(Stored data)
============
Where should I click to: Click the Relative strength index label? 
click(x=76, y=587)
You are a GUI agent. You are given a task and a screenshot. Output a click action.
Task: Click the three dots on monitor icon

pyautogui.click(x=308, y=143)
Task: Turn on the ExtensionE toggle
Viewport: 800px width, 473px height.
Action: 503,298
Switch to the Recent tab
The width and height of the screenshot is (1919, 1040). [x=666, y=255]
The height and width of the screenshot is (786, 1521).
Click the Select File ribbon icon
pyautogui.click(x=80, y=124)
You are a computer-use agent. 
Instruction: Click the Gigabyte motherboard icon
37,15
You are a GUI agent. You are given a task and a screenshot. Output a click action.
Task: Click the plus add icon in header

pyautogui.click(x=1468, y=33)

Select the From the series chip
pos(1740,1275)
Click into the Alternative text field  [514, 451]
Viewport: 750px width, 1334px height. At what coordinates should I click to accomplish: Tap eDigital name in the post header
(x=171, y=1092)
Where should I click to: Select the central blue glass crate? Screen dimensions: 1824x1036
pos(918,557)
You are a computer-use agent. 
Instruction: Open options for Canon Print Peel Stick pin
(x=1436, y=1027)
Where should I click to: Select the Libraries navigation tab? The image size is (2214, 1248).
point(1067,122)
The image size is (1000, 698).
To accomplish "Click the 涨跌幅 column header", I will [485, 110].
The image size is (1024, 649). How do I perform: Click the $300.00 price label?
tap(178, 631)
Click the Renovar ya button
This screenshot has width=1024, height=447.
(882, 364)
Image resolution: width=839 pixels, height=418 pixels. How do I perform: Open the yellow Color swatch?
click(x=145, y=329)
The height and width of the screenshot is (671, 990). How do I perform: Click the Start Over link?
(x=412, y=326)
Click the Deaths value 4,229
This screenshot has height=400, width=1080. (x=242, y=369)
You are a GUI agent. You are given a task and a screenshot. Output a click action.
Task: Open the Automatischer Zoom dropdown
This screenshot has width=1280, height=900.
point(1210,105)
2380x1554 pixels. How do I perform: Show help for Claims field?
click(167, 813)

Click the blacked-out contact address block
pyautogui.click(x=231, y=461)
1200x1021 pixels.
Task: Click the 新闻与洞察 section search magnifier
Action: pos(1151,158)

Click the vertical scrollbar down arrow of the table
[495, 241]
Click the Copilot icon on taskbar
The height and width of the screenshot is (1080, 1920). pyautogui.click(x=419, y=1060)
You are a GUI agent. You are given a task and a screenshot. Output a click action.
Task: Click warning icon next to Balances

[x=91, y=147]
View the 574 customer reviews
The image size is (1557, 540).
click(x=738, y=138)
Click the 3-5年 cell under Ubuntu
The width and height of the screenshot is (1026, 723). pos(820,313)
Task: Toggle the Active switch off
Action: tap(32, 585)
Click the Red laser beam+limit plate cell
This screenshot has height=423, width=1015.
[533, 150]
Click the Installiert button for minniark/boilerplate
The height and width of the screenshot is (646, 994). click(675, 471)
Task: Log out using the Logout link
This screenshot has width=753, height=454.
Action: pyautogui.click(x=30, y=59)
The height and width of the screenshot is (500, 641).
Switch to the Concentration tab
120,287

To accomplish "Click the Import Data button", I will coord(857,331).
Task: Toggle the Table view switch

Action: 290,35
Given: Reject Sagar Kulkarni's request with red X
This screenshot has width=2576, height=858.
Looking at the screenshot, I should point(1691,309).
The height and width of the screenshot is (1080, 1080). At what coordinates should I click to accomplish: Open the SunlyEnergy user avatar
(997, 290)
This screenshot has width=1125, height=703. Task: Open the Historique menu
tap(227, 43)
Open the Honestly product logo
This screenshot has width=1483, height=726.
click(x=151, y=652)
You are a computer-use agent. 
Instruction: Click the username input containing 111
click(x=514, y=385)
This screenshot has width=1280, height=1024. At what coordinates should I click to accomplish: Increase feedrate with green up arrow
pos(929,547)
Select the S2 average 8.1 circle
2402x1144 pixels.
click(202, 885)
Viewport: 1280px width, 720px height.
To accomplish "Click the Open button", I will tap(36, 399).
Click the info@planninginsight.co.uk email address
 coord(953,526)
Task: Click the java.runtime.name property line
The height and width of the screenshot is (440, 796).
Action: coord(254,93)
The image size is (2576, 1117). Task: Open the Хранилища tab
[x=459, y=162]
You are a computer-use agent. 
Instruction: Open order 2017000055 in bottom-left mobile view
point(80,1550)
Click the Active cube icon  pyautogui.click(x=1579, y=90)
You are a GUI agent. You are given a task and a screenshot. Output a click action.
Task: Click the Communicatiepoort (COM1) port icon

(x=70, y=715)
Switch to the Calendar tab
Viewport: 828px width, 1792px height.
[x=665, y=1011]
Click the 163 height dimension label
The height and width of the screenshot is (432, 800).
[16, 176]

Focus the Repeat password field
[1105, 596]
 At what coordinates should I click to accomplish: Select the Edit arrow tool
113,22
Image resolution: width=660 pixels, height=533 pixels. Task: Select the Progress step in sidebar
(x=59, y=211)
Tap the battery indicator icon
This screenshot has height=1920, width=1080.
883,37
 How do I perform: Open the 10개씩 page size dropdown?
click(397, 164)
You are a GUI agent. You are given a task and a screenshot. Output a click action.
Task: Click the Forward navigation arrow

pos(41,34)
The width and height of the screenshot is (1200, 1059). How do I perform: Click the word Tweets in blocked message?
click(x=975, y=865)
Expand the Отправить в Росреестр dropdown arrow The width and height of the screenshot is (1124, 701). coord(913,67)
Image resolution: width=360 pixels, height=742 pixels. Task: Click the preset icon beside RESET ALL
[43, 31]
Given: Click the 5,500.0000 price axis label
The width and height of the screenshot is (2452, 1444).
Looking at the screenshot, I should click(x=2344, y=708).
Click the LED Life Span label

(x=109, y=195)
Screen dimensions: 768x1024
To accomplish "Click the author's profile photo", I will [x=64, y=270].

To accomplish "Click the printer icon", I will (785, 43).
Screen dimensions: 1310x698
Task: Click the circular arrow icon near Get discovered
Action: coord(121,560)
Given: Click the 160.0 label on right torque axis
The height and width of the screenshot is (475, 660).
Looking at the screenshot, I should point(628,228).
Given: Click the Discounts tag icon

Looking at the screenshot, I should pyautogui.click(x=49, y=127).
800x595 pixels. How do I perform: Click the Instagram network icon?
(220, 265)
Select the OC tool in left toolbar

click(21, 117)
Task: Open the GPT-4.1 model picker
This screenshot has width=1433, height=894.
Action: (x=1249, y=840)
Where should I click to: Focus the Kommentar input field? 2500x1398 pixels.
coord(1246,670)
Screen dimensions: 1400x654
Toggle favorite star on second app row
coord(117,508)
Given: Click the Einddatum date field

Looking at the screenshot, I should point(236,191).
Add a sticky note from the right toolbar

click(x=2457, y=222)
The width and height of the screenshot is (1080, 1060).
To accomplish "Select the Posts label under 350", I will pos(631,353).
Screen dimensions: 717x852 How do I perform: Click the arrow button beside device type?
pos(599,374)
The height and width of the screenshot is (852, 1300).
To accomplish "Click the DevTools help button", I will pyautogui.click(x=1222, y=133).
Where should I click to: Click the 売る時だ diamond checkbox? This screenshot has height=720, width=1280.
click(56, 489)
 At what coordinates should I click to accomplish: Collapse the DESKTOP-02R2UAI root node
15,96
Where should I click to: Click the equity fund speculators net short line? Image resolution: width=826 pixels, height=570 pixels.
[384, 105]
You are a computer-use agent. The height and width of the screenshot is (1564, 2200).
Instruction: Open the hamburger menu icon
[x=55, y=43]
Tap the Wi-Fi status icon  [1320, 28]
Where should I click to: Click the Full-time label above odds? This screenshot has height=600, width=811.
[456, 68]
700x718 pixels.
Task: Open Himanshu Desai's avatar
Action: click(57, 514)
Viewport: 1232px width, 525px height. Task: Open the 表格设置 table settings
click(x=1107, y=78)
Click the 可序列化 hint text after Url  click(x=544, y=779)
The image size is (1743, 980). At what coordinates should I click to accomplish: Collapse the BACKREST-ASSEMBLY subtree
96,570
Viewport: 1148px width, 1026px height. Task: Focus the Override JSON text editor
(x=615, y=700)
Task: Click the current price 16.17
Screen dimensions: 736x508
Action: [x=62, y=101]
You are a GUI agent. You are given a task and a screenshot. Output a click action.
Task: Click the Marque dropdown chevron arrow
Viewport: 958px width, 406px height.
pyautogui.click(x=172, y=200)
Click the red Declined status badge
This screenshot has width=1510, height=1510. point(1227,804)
============
- [Goal of the exercise]: Copy out the lines of the records starting at the one containing "Focus the Repeat password field" and ending at the one containing "click(397, 164)", keeping both of those lines.

- [Right answer]:
Focus the Repeat password field
[1105, 596]
 At what coordinates should I click to accomplish: Select the Edit arrow tool
113,22
Image resolution: width=660 pixels, height=533 pixels. Task: Select the Progress step in sidebar
(x=59, y=211)
Tap the battery indicator icon
This screenshot has height=1920, width=1080.
883,37
 How do I perform: Open the 10개씩 page size dropdown?
click(397, 164)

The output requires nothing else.